If your laptop sits behind NAT, point HostName at a Tailscale, WireGuard, or Cloudflare-tunnel address — anywhere the remote can reach the laptop directly. The action itself is scp plus ssh; it doesn’t care how the network gets there.

Other patterns

The schema is deliberately small. Anything sh can do, actions.json can do:

{
  "actions": [
    {
      "label": "Send to ChatGPT",
      "command": "cat \"$FILE\" | pbcopy && open https://chat.openai.com/"
    },
    {
      "label": "Lint with eslint",
      "command": "cd $(dirname \"$FILE\") && eslint \"$FILENAME\""
    },
    { "label": "Run formatter", "command": "gofmt -w \"$FILE\"" },
    { "label": "Open in Finder", "command": "open -R \"$FILE\"" },
    { "label": "Copy to gist", "command": "gh gist create \"$FILE\"" }
  ]
}

Debug log

Every custom-action invocation appends a record to ~/.local/state/spiceedit/actions.log (or $XDG_STATE_HOME/spiceedit/actions.log when set).
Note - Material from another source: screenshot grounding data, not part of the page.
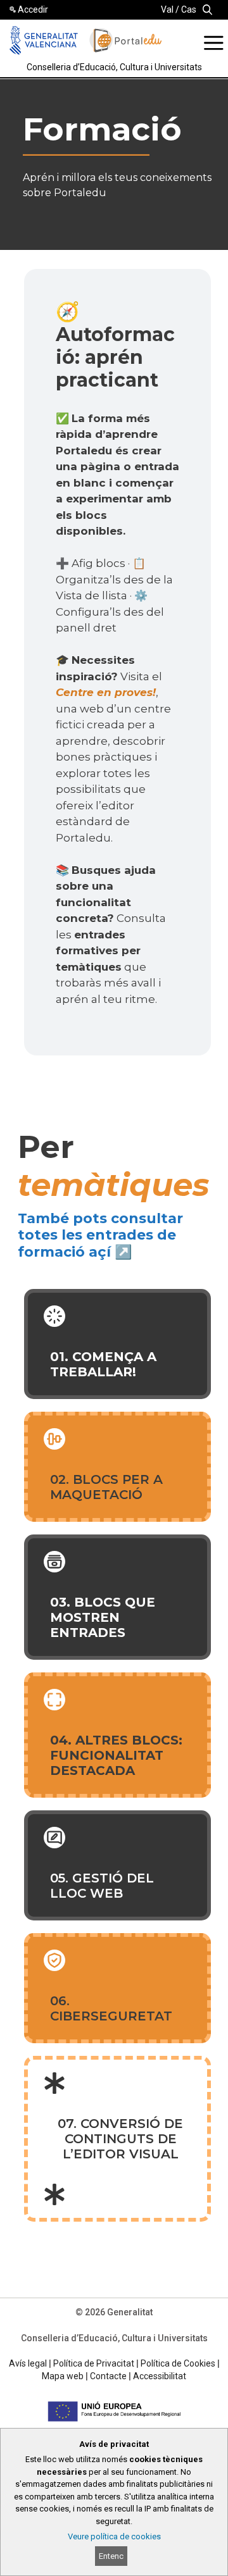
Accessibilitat (159, 2376)
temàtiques (114, 1185)
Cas (188, 9)
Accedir (33, 9)
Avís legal (28, 2363)
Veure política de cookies (114, 2536)
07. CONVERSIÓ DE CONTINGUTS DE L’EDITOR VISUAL (120, 2139)
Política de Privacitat (93, 2363)
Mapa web (63, 2376)
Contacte (108, 2376)
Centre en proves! (106, 692)
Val (167, 9)
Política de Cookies (178, 2363)
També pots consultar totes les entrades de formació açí (100, 1235)
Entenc (111, 2556)
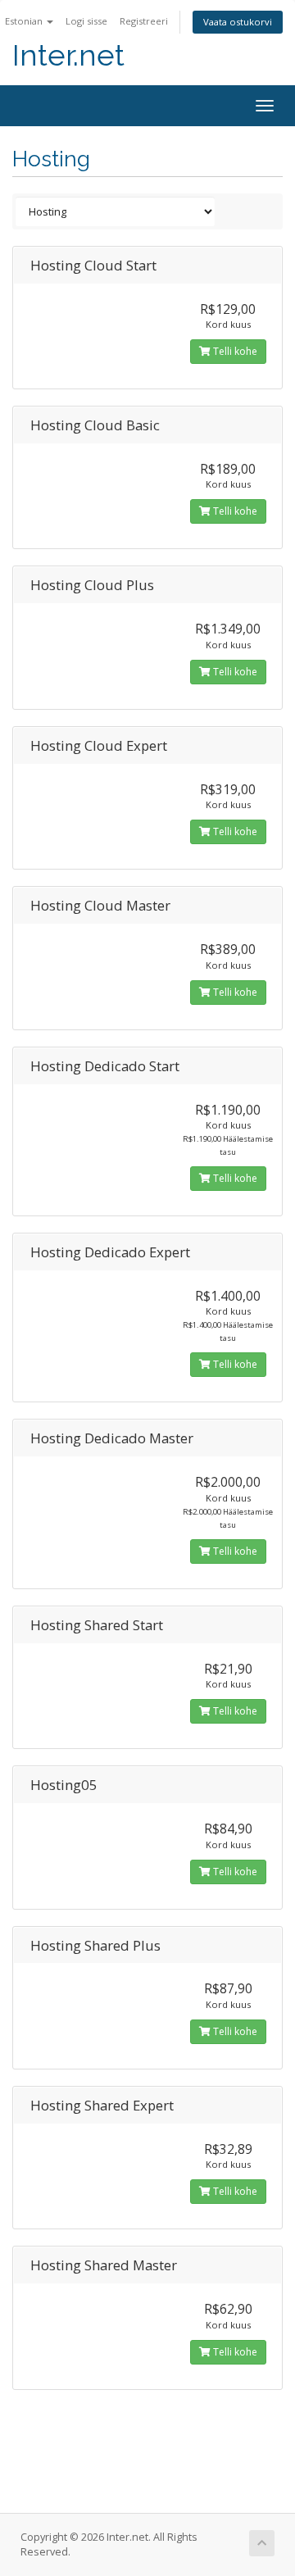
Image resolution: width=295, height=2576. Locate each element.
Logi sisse (86, 21)
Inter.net (68, 55)
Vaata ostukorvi (237, 22)
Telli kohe (234, 351)
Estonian (25, 21)
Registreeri (144, 21)
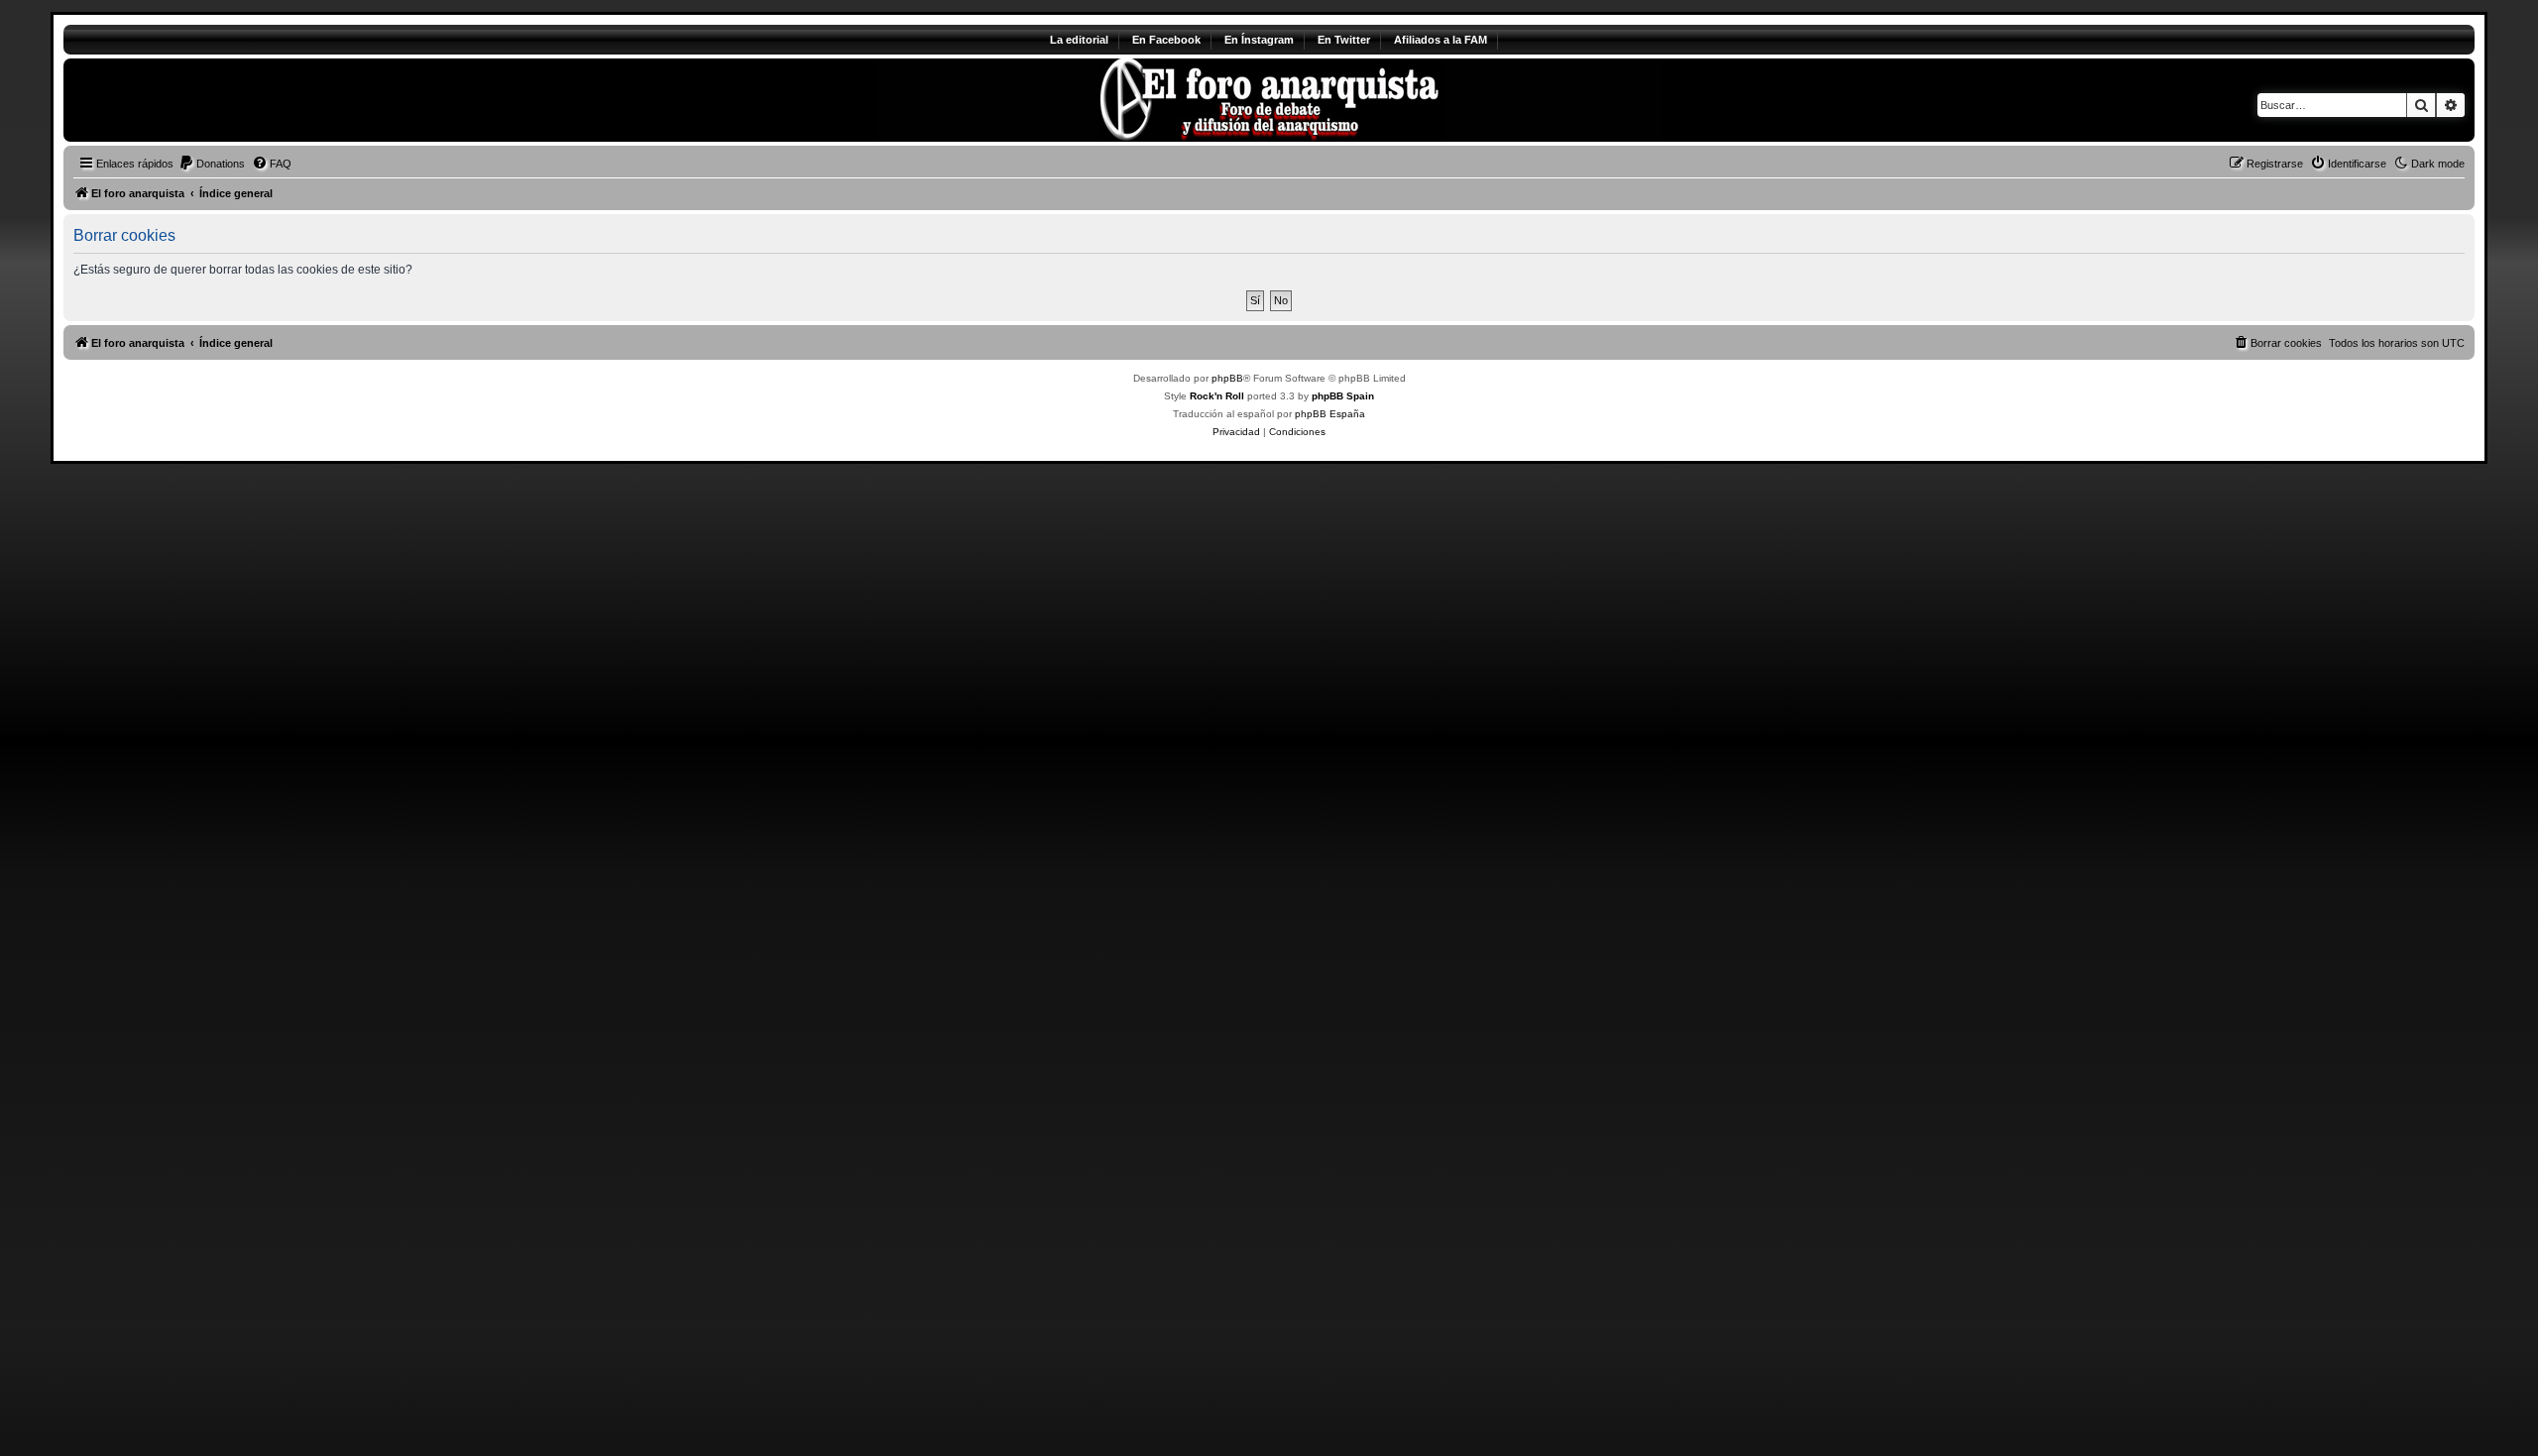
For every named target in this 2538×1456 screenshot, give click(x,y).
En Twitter (1344, 40)
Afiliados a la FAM (1440, 40)
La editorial (1079, 40)
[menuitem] (211, 163)
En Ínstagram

One entry per run, human-readable, with the exact command, the env vars exported, the duration, and the combined stdout / stderr:

[2026-04-30T13:26:32-07:00] Open on Rager (1.234s) → ok
  command: scp "$FILE" rager:~/Downloads/ && ssh rager open "$HOME/Downloads/$FILENAME"
  FILE:     /Users/spicer/dev/foo/bar.txt
  FILENAME: bar.txt
  --- output ---
  --- end ---

[2026-04-30T13:27:01-07:00] Open on Cascade (0.521s) → exit status 1
  command: scp "$FILE" cascade:~/Downloads/ && ssh cascade open "$HOME/Downloads/$FILENAME"
  FILE:     /Users/spicer/dev/foo/bar.txt
  FILENAME: bar.txt
  --- output ---
  ssh: connect to host cascade port 22: Connection refused
  lost connection
  --- end ---

Run tail -f ~/.local/state/spiceedit/actions.log while you click around to watch entries roll in. There’s no rotation — each entry is one line plus a few lines of output, so the file grows slowly. Delete it whenever you want to start fresh.